Moral of the Story: Despite a PALJ striking a penalty claim for lack of ripeness, an ALJ is not precluded from ruling on the issue of penalties. Further, attorney fees are not appropriate if the issue is ripe at the time the party seeking penalties files an application for hearing.

Absence of evidence is not evidence of absence: In Sanchez v. Highlands Glass and Shower, Inc., W.C. No. 5-006-630 (December 6, 2016), Respondents appealed an Order finding that Claimant suffered a compensable injury, and Respondents were a statutory employer liable for medical and disability benefits. ICAO upheld the ALJ’s Order of compensability, holding the evidence satisfied the “totality of the circumstances test” concerning whether a claimant is an employee. ICAO further upheld the ALJ’s award of temporary disability benefits, despite Claimant’s release to work less than three days after the injury (Claimant was subsequently given restrictions), based upon the ALJ’s finding that Claimant credibly testified that he could not work due to the injury.
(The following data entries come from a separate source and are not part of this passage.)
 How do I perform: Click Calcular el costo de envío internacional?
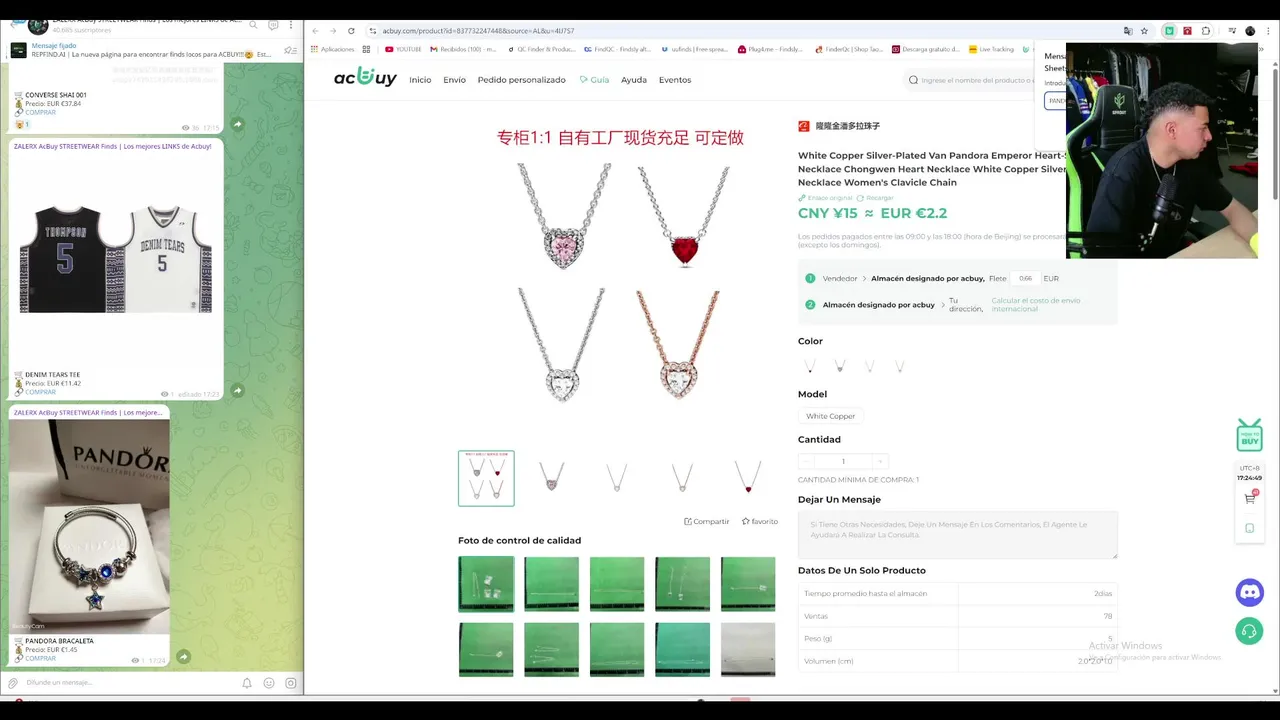pyautogui.click(x=1036, y=305)
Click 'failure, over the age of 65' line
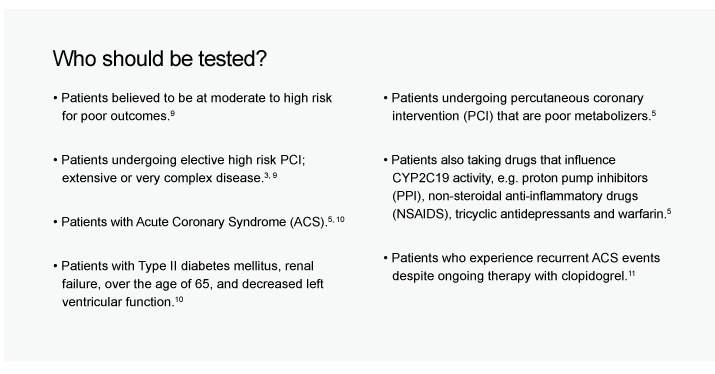The height and width of the screenshot is (374, 715). (x=192, y=284)
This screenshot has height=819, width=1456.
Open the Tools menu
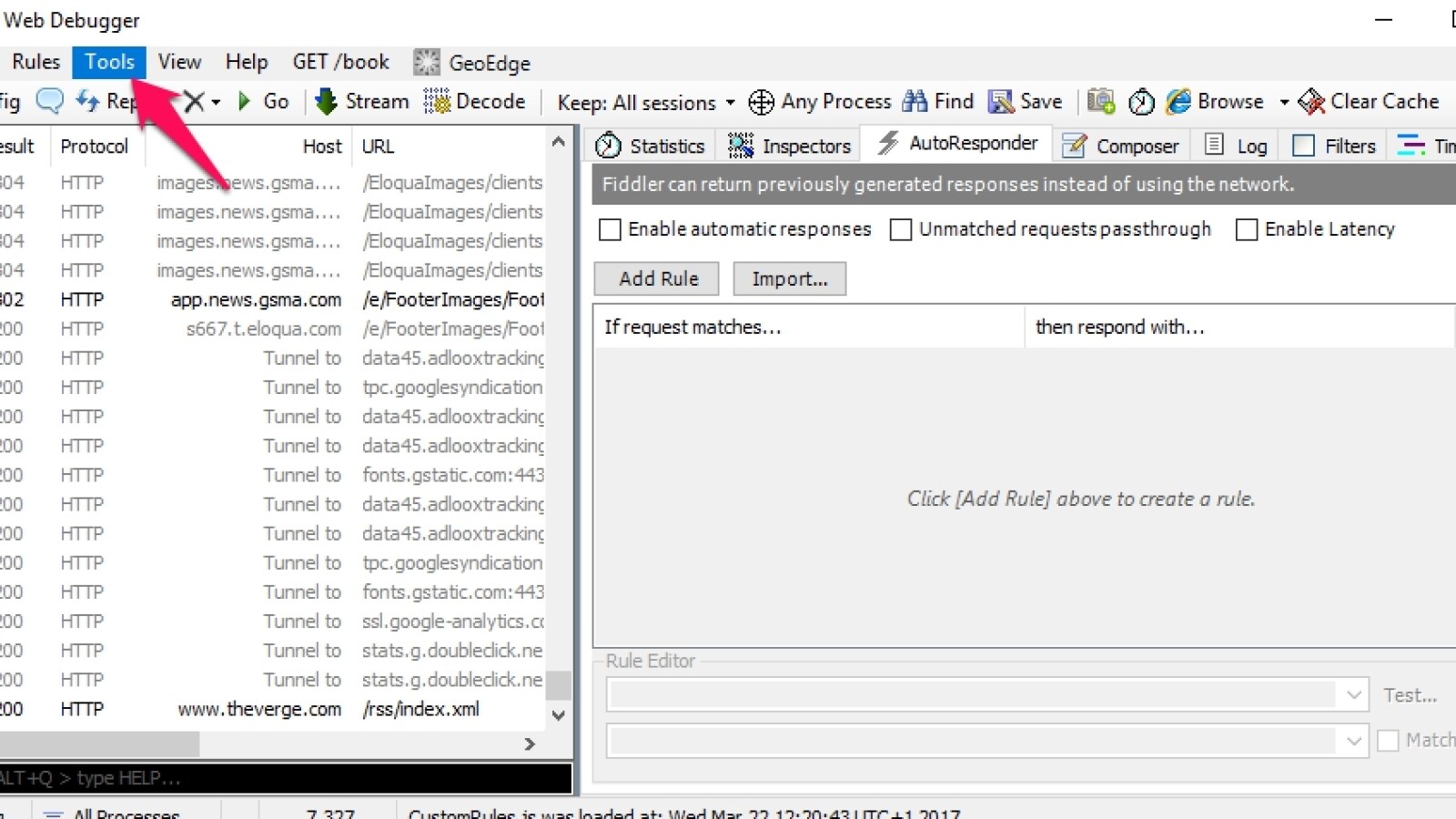coord(109,62)
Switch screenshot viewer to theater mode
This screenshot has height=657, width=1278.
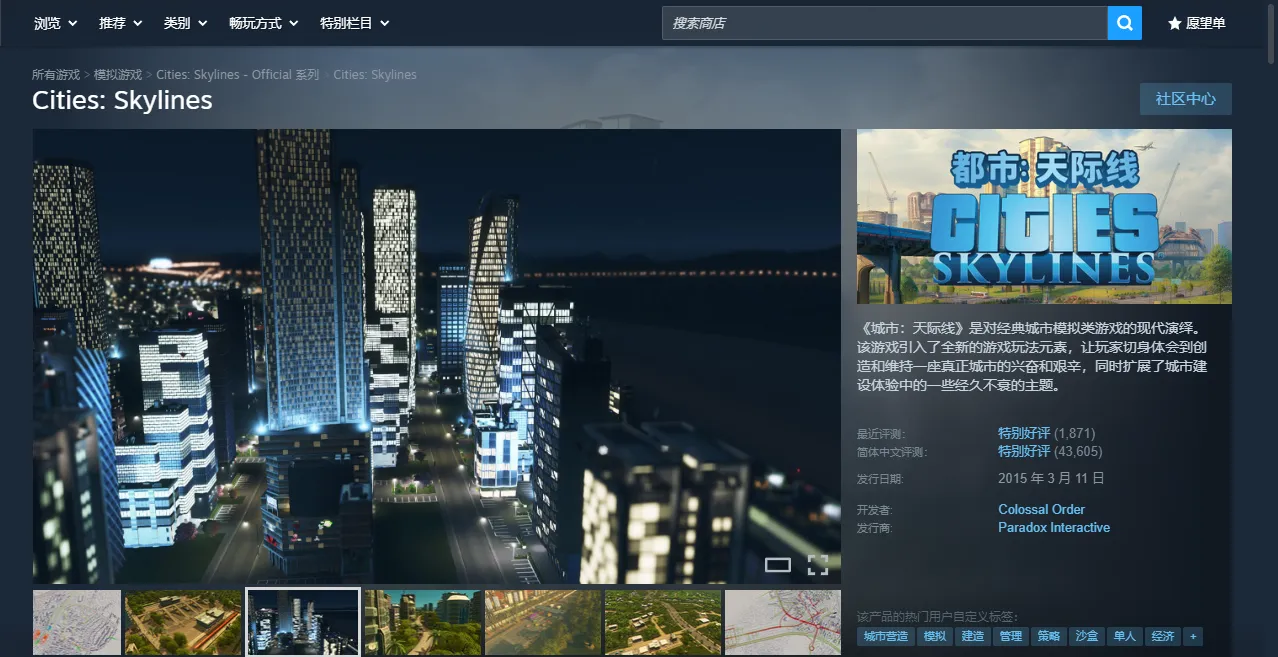(777, 565)
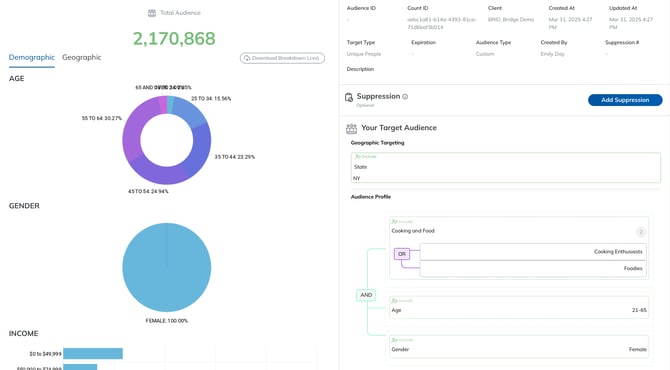The height and width of the screenshot is (370, 670).
Task: Click the Your Target Audience people icon
Action: (x=351, y=128)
ICAO noted that it is not necessary for the ALJ to predicate such a finding on medical evidence. See Lymburn v. Symbios Logic, 952 P.2d 831 (Colo. App. 1997).
Moral of the Story: It is well established in case law that a claimant does not have to present medical evidence of a disability to allow an ALJ to find that the claimant was disabled due to a work injury as testimony, alone, may be sufficient in the absence of evidence to the contrary.
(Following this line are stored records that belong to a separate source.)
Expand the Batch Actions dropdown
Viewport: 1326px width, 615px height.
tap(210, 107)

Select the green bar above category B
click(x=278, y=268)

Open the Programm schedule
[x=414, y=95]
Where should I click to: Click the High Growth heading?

The high and mighty DIME: In Spath v. Hobby Lobby Stores, Inc., W.C. No. 4-866-427-01 (January 5, 2017), ICAO upheld the Order of the ALJ which found that Claimant failed to overcome the DIME as to MMI and permanent impairment rating determinations. It was found that the DIME’s recommendation for additional medical treatment, while concurrently finding Claimant had reached MMI, did not conflict as the DIME noted the recommended medical treatment was likely to be “temporarily helpful.” The Claimant further argued that the DIME erred because there was no mention of Claimant’s lumbar spine in the DIME report, and Claimant was seeking an impairment rating for the lumbar spine. However, ICAO determined that this was not an error as it is presumed that a DIME physician evaluated all components of a claimant’s condition, as required by C.R.S. § 8-42-107(8)(b). Thus, ICAO found, it can be inferred that the DIME intended to not assign an impairment rating for Claimant’s lumbar spine.
Moral of the Story: Opinions of a DIME are afforded great weight, and overcoming the DIME by clear and convincing evidence is a high burden to meet.